▼

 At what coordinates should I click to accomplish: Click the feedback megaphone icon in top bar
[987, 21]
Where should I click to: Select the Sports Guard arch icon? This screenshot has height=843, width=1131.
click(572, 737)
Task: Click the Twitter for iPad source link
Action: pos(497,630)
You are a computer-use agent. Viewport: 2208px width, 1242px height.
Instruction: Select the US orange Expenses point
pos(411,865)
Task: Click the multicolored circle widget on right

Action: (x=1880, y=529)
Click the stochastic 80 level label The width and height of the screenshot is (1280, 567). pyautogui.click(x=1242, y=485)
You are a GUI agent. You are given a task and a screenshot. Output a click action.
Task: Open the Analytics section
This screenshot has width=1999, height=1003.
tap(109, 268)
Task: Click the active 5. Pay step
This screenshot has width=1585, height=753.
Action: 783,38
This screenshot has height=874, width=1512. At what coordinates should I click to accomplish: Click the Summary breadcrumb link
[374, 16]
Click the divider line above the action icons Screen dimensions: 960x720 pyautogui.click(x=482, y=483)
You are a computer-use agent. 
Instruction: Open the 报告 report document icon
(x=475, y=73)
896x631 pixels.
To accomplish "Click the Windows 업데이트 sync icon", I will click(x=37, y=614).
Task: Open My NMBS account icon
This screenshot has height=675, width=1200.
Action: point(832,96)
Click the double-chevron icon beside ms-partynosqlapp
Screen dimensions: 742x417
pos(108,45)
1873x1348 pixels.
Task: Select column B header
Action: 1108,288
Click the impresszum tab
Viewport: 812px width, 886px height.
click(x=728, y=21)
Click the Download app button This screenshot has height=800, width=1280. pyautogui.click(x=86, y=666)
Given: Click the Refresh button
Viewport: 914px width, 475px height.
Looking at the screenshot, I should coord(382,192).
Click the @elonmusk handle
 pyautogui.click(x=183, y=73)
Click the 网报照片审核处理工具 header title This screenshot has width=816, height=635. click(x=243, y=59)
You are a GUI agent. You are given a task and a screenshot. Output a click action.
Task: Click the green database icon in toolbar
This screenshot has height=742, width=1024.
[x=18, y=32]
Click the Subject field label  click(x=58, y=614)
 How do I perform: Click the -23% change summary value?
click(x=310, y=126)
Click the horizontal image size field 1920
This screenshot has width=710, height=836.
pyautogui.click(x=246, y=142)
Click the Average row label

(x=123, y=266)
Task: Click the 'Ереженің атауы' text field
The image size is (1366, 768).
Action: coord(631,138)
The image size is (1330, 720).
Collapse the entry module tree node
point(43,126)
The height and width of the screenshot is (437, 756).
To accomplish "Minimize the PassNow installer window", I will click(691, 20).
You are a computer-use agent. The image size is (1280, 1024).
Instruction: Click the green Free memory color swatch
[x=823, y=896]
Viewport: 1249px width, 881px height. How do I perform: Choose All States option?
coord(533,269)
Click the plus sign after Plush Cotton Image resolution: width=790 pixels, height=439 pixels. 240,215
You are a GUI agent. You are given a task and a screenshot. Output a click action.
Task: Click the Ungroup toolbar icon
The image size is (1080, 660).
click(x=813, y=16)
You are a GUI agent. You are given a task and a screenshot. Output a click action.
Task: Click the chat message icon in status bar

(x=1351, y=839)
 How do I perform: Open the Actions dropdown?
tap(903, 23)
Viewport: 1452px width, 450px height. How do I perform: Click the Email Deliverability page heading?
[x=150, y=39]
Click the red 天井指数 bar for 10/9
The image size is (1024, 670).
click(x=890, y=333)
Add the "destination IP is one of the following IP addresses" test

▲

**AIM OF THE TASK**. Everything from the line with "Click the horizontal image size field 1920" to the end of the listing, and only that, is to be set down exactly, line by line.

**SOLUTION FOR THIS TASK**.
Click the horizontal image size field 1920
This screenshot has width=710, height=836.
pyautogui.click(x=246, y=142)
Click the Average row label

(x=123, y=266)
Task: Click the 'Ереженің атауы' text field
The image size is (1366, 768).
Action: coord(631,138)
The image size is (1330, 720).
Collapse the entry module tree node
point(43,126)
The height and width of the screenshot is (437, 756).
To accomplish "Minimize the PassNow installer window", I will click(691, 20).
You are a computer-use agent. The image size is (1280, 1024).
Instruction: Click the green Free memory color swatch
[x=823, y=896]
Viewport: 1249px width, 881px height. How do I perform: Choose All States option?
coord(533,269)
Click the plus sign after Plush Cotton Image resolution: width=790 pixels, height=439 pixels. 240,215
You are a GUI agent. You are given a task and a screenshot. Output a click action.
Task: Click the Ungroup toolbar icon
The image size is (1080, 660).
click(x=813, y=16)
You are a GUI agent. You are given a task and a screenshot. Output a click action.
Task: Click the chat message icon in status bar

(x=1351, y=839)
 How do I perform: Open the Actions dropdown?
tap(903, 23)
Viewport: 1452px width, 450px height. How do I perform: Click the Email Deliverability page heading?
[x=150, y=39]
Click the red 天井指数 bar for 10/9
The image size is (1024, 670).
click(x=890, y=333)
Add the "destination IP is one of the following IP addresses" test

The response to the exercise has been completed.